Supplied records:
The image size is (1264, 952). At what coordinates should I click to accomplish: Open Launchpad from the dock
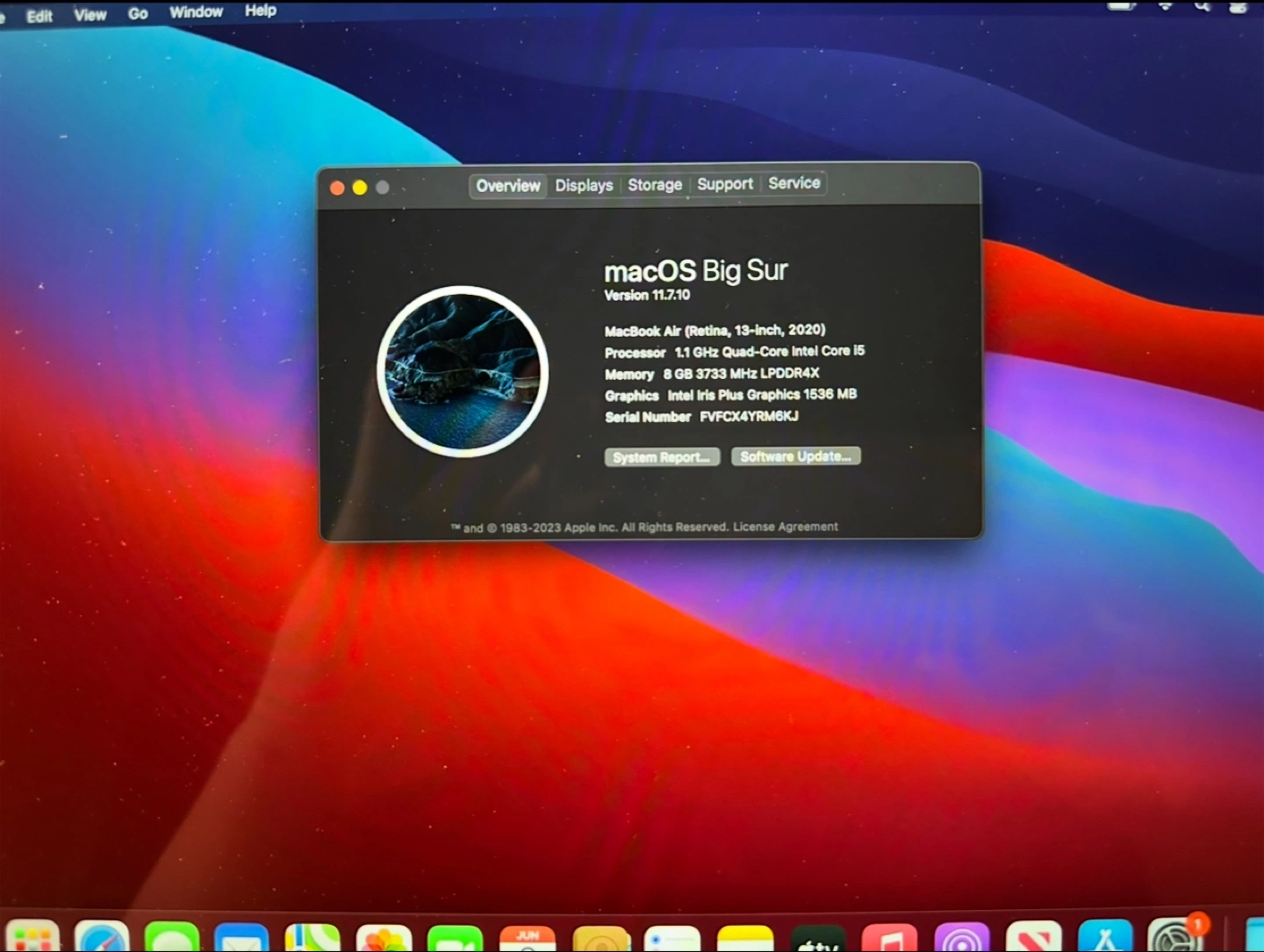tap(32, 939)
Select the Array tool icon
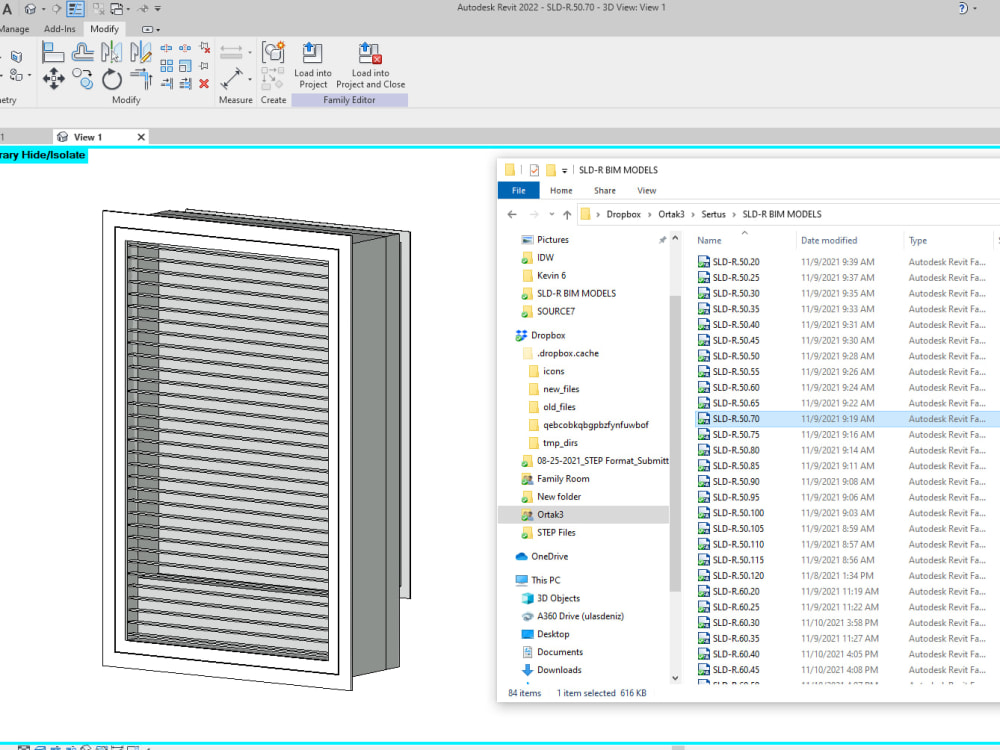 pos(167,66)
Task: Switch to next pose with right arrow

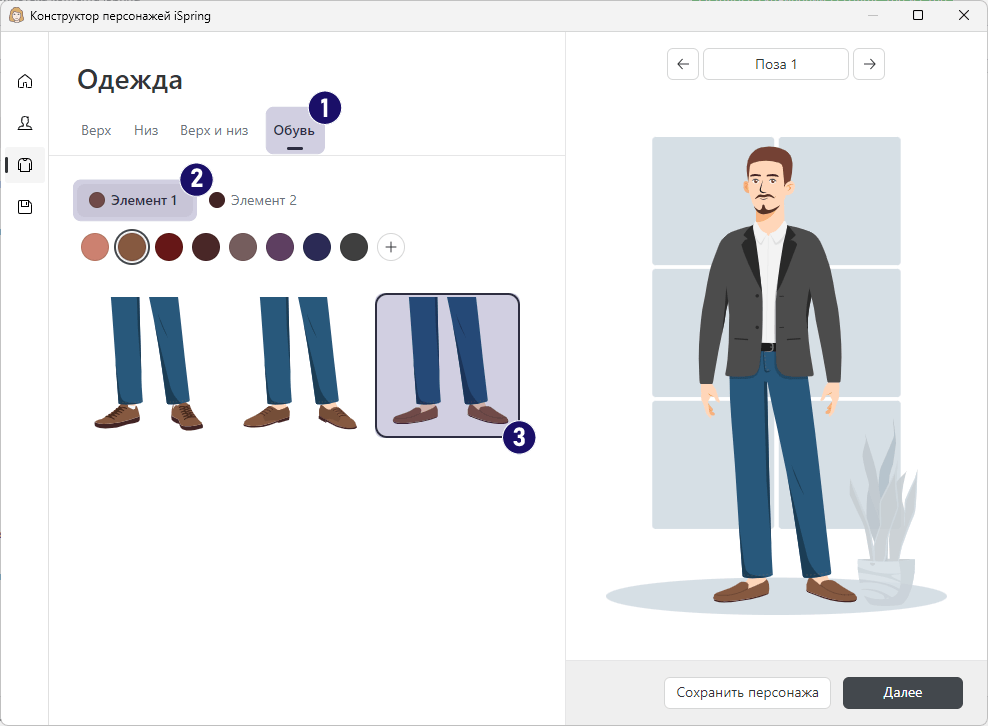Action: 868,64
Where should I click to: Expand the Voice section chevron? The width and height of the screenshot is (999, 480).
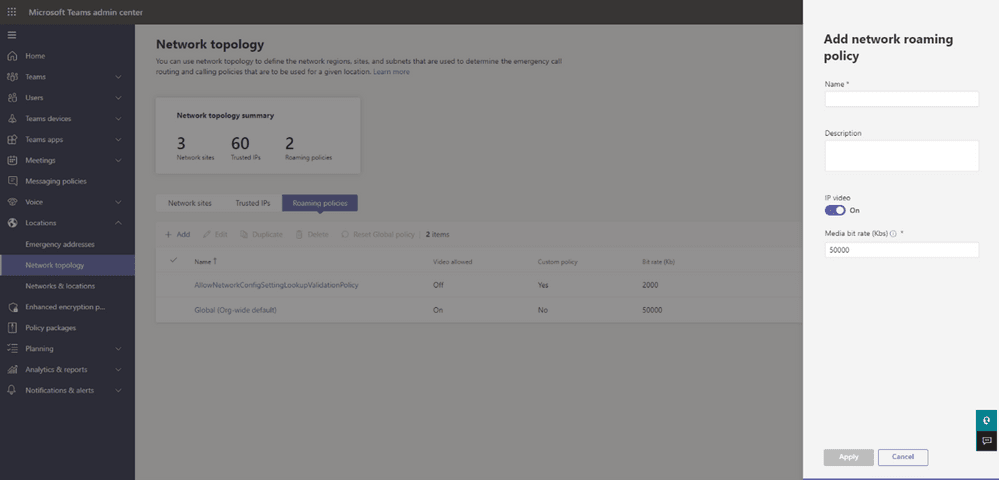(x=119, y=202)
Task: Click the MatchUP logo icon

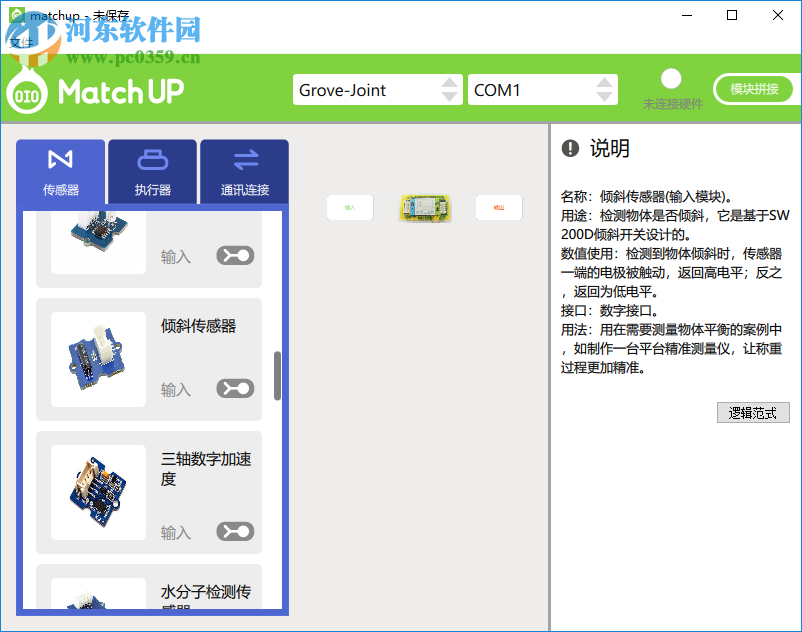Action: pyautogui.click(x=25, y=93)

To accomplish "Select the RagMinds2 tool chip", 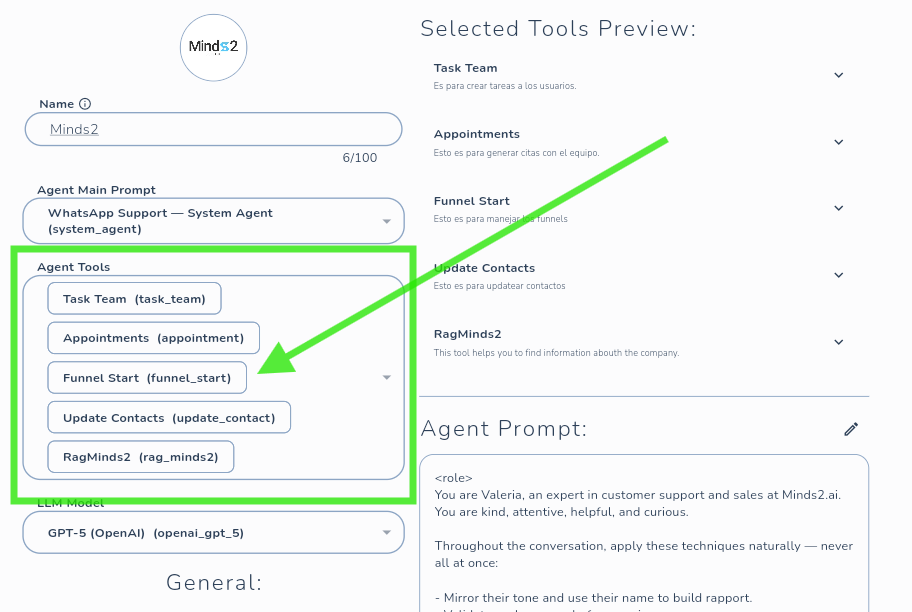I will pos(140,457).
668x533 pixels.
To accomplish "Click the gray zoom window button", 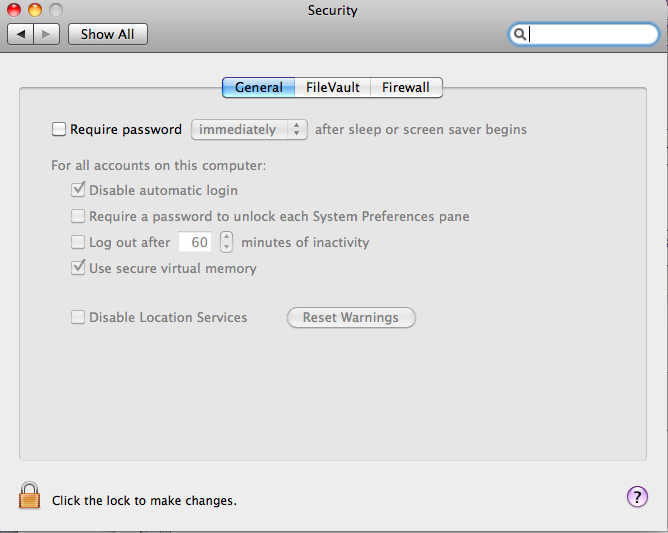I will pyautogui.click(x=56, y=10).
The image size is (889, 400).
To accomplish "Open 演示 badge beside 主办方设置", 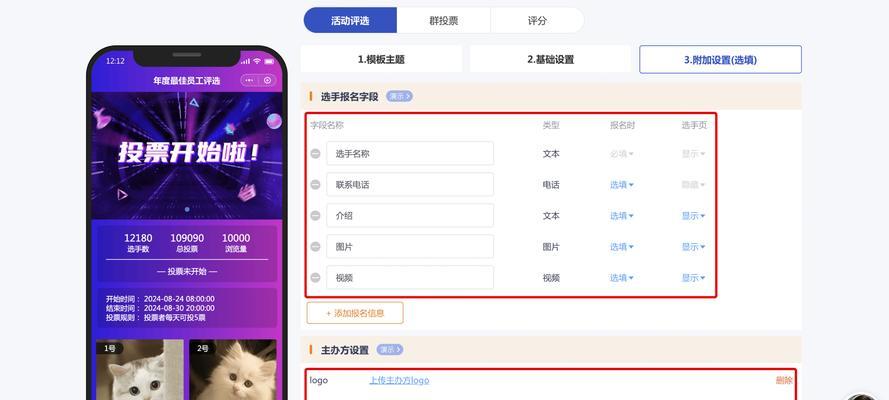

What you have to do: Locate the line containing "The image size is (889, 400)." in the material above, then repeat it and every later line exactly, with no pictures.

Finished exercise:
The image size is (889, 400).
To accomplish "Open 演示 badge beside 主办方设置", 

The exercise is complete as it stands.